Saved data entries:
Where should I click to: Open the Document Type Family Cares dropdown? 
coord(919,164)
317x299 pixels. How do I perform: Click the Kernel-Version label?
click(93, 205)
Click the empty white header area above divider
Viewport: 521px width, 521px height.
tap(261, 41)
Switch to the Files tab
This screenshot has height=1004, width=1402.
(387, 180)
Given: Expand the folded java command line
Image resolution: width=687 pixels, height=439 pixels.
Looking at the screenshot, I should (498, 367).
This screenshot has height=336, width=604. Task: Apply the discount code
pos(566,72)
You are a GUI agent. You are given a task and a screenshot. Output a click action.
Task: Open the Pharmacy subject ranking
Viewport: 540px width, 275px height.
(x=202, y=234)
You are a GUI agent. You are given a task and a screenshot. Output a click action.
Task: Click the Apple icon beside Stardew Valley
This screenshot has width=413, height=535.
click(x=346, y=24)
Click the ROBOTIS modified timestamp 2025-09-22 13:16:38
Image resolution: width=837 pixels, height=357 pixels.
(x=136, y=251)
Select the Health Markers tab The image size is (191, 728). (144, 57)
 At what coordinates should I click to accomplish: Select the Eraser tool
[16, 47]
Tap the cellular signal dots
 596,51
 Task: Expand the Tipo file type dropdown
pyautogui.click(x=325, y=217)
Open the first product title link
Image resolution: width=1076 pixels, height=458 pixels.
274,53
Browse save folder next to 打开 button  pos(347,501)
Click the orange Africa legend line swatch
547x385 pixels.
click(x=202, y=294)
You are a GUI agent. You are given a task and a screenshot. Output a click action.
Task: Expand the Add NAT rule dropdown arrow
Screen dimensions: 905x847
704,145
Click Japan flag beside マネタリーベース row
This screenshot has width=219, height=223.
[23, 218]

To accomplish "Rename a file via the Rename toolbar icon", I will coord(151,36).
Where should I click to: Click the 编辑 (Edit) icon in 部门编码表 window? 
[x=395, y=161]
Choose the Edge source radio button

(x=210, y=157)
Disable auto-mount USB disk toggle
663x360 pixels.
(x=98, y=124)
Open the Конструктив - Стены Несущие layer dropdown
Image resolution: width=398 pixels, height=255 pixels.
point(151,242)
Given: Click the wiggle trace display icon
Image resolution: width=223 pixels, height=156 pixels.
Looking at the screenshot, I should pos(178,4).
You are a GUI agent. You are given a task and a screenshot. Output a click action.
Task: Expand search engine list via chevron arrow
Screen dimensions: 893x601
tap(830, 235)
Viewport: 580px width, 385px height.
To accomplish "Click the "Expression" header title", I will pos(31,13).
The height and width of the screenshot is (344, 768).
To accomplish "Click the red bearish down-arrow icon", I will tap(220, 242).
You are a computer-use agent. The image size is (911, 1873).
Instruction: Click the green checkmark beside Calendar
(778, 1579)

▶ [ASSIGNED TASK] All of the data above should be reproduced verbatim.

▶ [WRITTEN SOLUTION]
Where should I click to: Open the Document Type Family Cares dropdown? 
coord(919,164)
317x299 pixels. How do I perform: Click the Kernel-Version label?
click(93, 205)
Click the empty white header area above divider
Viewport: 521px width, 521px height.
tap(261, 41)
Switch to the Files tab
This screenshot has height=1004, width=1402.
(387, 180)
Given: Expand the folded java command line
Image resolution: width=687 pixels, height=439 pixels.
Looking at the screenshot, I should (498, 367).
This screenshot has height=336, width=604. Task: Apply the discount code
pos(566,72)
You are a GUI agent. You are given a task and a screenshot. Output a click action.
Task: Open the Pharmacy subject ranking
Viewport: 540px width, 275px height.
(x=202, y=234)
You are a GUI agent. You are given a task and a screenshot. Output a click action.
Task: Click the Apple icon beside Stardew Valley
This screenshot has width=413, height=535.
click(x=346, y=24)
Click the ROBOTIS modified timestamp 2025-09-22 13:16:38
Image resolution: width=837 pixels, height=357 pixels.
(x=136, y=251)
Select the Health Markers tab The image size is (191, 728). (144, 57)
 At what coordinates should I click to accomplish: Select the Eraser tool
[16, 47]
Tap the cellular signal dots
 596,51
 Task: Expand the Tipo file type dropdown
pyautogui.click(x=325, y=217)
Open the first product title link
Image resolution: width=1076 pixels, height=458 pixels.
274,53
Browse save folder next to 打开 button  pos(347,501)
Click the orange Africa legend line swatch
547x385 pixels.
click(x=202, y=294)
You are a GUI agent. You are given a task and a screenshot. Output a click action.
Task: Expand the Add NAT rule dropdown arrow
Screen dimensions: 905x847
704,145
Click Japan flag beside マネタリーベース row
This screenshot has width=219, height=223.
[23, 218]

To accomplish "Rename a file via the Rename toolbar icon", I will coord(151,36).
Where should I click to: Click the 编辑 (Edit) icon in 部门编码表 window? 
[x=395, y=161]
Choose the Edge source radio button

(x=210, y=157)
Disable auto-mount USB disk toggle
663x360 pixels.
(x=98, y=124)
Open the Конструктив - Стены Несущие layer dropdown
Image resolution: width=398 pixels, height=255 pixels.
point(151,242)
Given: Click the wiggle trace display icon
Image resolution: width=223 pixels, height=156 pixels.
Looking at the screenshot, I should pos(178,4).
You are a GUI agent. You are given a task and a screenshot. Output a click action.
Task: Expand search engine list via chevron arrow
Screen dimensions: 893x601
tap(830, 235)
Viewport: 580px width, 385px height.
To accomplish "Click the "Expression" header title", I will pos(31,13).
The height and width of the screenshot is (344, 768).
To accomplish "Click the red bearish down-arrow icon", I will tap(220, 242).
You are a computer-use agent. The image size is (911, 1873).
Instruction: Click the green checkmark beside Calendar
(778, 1579)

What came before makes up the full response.